Investors and policymakers alike may be excused for being puzzled, as economists and pundits have fundamentally opposing ideas on what needs to be done in economic policy terms.
Some, mostly American experts, argue for more stimuli (ie. more cheap money), whereas others, mostly but not only Europeans, call for austerity. These are the exact opposite recommendations.
It is thus tempting, but maybe premature, to draw the conclusion that we have seen the end of coordinated global policymaking and that countries and regions will act more in their own interests from now on. The problem with that view is that the global recovery still depends a lot on external demand in general and emerging markets in particular. That brings us to China. Market participants have pointed out that for the first time, news coming out of China seems to be playing a larger role for the market than news from the US. This is not decoupling the discredited notion that emerging economies are no longer dependent on mature economies, but rather a sign that the global economy is indeed interdependent and that emerging and developed economies alike play a role of the global economy. The Chinese do not seem too concerned about the state of their domestic economy, but more so about the role they are expected to play as the second largest economy in the world. They are trying to downplay this new-found economic status.
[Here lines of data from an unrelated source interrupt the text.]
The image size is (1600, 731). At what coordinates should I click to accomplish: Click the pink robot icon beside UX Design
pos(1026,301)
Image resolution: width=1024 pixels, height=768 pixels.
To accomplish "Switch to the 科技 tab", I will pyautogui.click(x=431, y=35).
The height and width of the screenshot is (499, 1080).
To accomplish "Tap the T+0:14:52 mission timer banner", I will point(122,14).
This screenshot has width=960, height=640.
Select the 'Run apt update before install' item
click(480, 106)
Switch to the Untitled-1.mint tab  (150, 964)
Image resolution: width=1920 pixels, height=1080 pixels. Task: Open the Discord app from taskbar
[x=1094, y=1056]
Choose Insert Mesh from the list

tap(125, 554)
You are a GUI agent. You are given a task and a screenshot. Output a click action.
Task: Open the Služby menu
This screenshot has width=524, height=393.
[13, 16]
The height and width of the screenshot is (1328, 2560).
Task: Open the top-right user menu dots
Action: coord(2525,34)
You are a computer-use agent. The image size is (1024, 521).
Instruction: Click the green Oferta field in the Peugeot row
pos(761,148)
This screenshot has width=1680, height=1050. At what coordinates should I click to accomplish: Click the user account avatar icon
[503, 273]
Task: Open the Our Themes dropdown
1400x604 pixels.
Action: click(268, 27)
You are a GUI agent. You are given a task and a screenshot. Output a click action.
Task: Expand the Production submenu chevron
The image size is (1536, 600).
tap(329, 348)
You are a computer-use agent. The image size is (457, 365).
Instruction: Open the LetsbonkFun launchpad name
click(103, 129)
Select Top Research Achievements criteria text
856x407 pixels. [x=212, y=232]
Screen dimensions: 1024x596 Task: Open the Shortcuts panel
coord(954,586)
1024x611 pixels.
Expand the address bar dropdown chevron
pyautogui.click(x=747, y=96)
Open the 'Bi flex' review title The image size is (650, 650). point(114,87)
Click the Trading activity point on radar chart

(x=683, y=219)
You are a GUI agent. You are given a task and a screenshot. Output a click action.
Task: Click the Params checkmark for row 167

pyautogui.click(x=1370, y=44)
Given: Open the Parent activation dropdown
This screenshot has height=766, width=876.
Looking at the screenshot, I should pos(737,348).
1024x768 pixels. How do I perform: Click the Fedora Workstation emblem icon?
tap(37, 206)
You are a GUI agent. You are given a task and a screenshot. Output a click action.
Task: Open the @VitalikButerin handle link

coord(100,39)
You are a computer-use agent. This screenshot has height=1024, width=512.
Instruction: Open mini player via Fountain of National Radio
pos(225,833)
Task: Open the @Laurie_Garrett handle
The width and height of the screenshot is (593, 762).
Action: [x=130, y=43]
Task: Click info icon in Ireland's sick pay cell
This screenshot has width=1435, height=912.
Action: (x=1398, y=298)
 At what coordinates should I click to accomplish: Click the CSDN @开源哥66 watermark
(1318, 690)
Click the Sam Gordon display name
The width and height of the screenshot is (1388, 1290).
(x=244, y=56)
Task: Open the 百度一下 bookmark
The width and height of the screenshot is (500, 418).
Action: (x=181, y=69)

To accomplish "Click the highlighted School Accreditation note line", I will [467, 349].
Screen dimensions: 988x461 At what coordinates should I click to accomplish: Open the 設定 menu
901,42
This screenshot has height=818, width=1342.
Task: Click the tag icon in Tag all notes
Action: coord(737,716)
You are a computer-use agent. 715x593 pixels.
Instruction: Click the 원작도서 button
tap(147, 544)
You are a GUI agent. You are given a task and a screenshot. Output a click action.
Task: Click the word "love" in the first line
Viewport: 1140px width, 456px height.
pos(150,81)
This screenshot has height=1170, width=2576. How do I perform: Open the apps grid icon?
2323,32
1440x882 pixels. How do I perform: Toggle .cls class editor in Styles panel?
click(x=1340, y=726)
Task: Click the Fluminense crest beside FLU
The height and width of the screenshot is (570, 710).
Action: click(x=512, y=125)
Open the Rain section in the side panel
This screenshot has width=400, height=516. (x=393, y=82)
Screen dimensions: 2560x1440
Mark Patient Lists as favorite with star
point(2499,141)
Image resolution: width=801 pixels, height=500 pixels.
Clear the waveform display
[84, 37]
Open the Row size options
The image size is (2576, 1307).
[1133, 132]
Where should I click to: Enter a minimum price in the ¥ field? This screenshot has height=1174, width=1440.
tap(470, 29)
This is certainly an interesting discussion and something we most likely will return to in the near future, as China is playing an increasingly important role for a number of countries in emerging Europe.
In the European time zone, there is a growing conviction that although most short-term indicators have improved, most of the structural issues remain or have even deteriorated lately, including debt in Western Europe, fiscal consolidation in most parts of Europe, and the need for structural reforms in emerging Europe. We do, however, still believe that there is enough political will to continue with fiscal tightening in emerging Europe, even though there has been some political noise lately in places like Hungary, Romania and Serbia. The underlying recovery, which we are seeing across the region, rests primarily on external demand, but the pick-up in industrial production is very strong and supported by statistics as well as anecdotal evidence.
Overall, the focus for investors on a global basis seems to have shifted from Europe towards the US and China, and this may very well be an important factor behind the change in sentiment lately. Investors are also likely affected by the recent regulatory changes, such as the Basel III proposals (positive for banks) and the Solvency II regulations (negative for non-OECD equities).
The uncertainty in the external environment may linger, but we believe it is as important as ever for long-term investors to stay focused on fundamentals rather than sentiment.